Certes me direz-vous, le film a vieillit. Vous me direz également que la quasi-intégralité de la population est désormais insensible à la violence depuis que l'on mange sa tartine de Nutella devant BFM TV. Qu'il est impossible d'avoir peur lorsque vous regardez un film d'horreur lorsque vous êtes avec des amis casses-couilles qui, ne voulant pas avoir peur, balancent des vannes d'une nullité déconcertante et vous squizze toute l'ambiance du film.

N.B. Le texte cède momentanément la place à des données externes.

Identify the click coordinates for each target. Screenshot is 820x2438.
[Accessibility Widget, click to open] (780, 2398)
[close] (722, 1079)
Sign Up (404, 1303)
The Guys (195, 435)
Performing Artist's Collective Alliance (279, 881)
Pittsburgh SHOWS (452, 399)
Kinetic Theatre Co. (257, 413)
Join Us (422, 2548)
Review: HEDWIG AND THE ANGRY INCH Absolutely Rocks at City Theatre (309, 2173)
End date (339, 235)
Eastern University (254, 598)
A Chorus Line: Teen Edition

Et pourtant, il n'est pas nécéssaire d'être forcément croyant pour vous taper un énorme flippe devant ce film célébrement surnommé comme "le plus terrifiant de tous les temps". Car oui, les gros plans sur cette petite fille possédée vont vous faire tourner la tête. Oui vous allez ouvrir la bouche et avoir des yeux de poissons lorsque cette dernière se fourre un crucifix là ou vous pensez. Et oui cette ambiance sombre, glauque, violemment calme va vous empêcher de dormir. On s'arrêtera là pour éviter de franchir la frontière du spoil..
En dehors de son aspect horrifique L'Exorciste se démarque des films d'horreurs dit traditionnels en en disant plus qu'il n'y paraît. Notamment par le fait d'évoquer ce mystère de la Foi qui nous tenaille tous. Un sujet caractérisé par le personnage du Père Karras (Jason Miller) qui semble se détourner de Dieu depuis la perte de sa mère mais aussi par cette scène au premier abord anodine. Ce prêtre qui en plaçant des couronnes de fleurs dans une église qui s'incline devant une statue de Jésus mais pas devant celle de la Vierge.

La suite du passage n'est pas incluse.